### [Task statement]
Below are records to be transcribed exactly; any pictures should be left out.

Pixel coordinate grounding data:
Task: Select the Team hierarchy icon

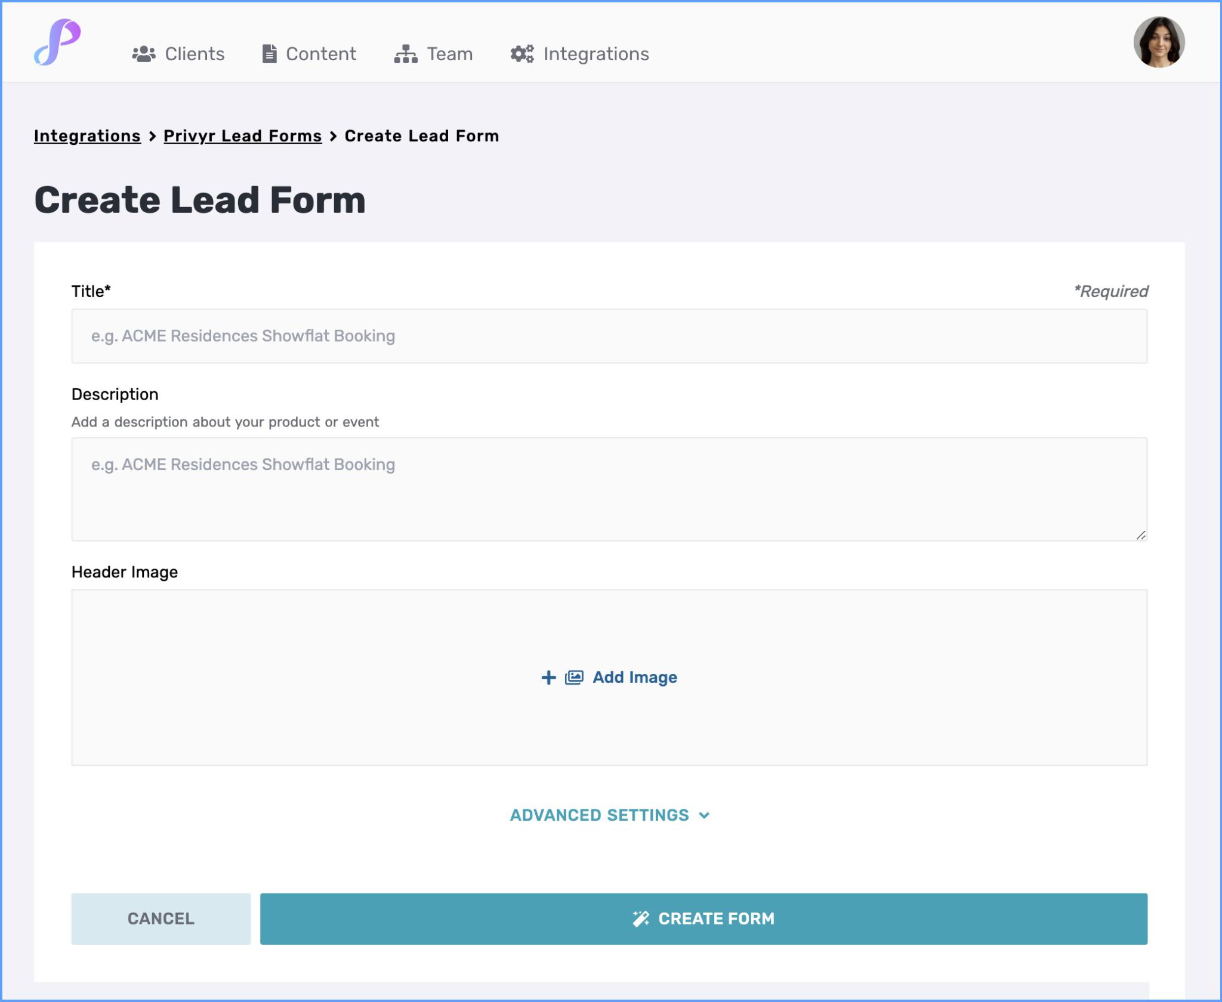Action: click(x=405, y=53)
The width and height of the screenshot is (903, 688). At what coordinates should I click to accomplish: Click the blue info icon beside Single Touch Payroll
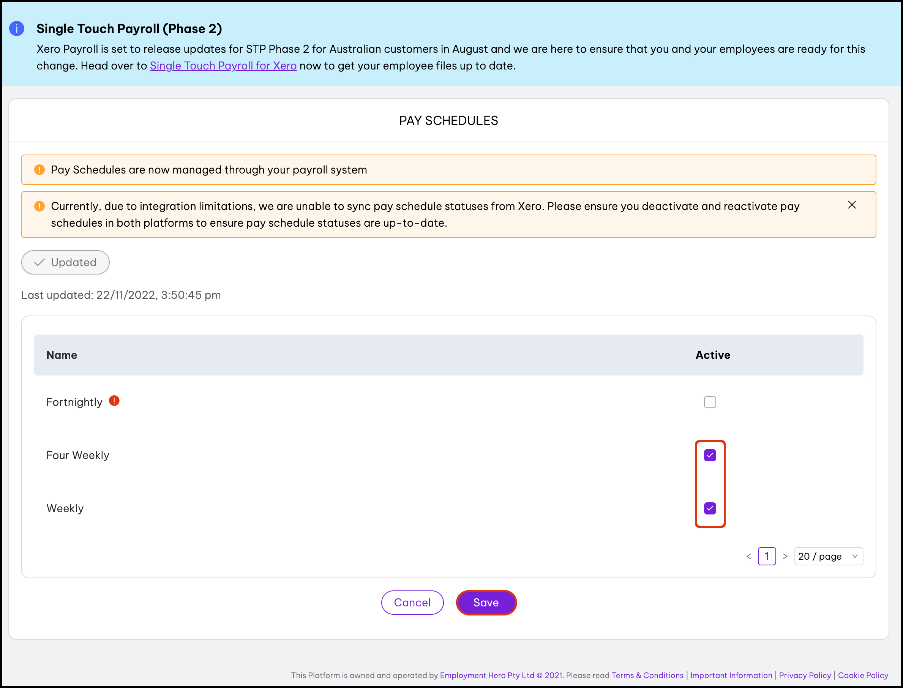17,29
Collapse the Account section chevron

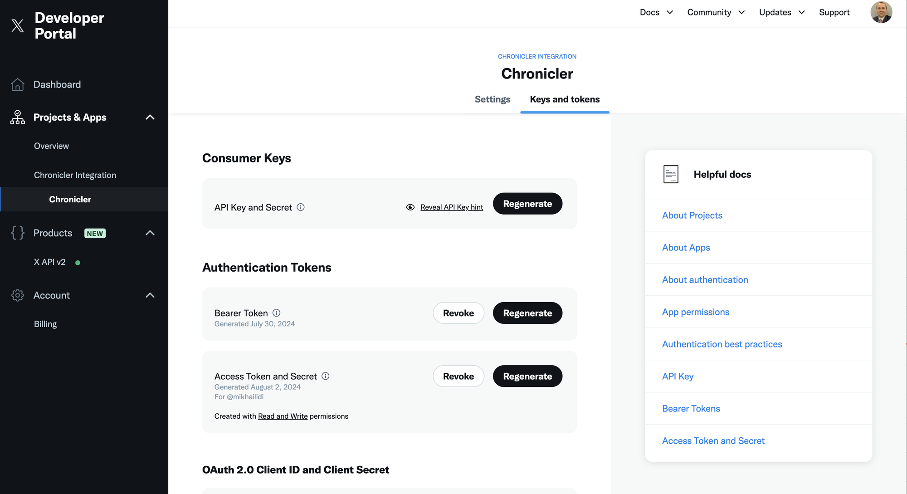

### [Solved problem]
Task: Select the Team hierarchy icon

Action: click(x=405, y=53)
The width and height of the screenshot is (903, 688). At what coordinates should I click to accomplish: Click the blue info icon beside Single Touch Payroll
17,29
Collapse the Account section chevron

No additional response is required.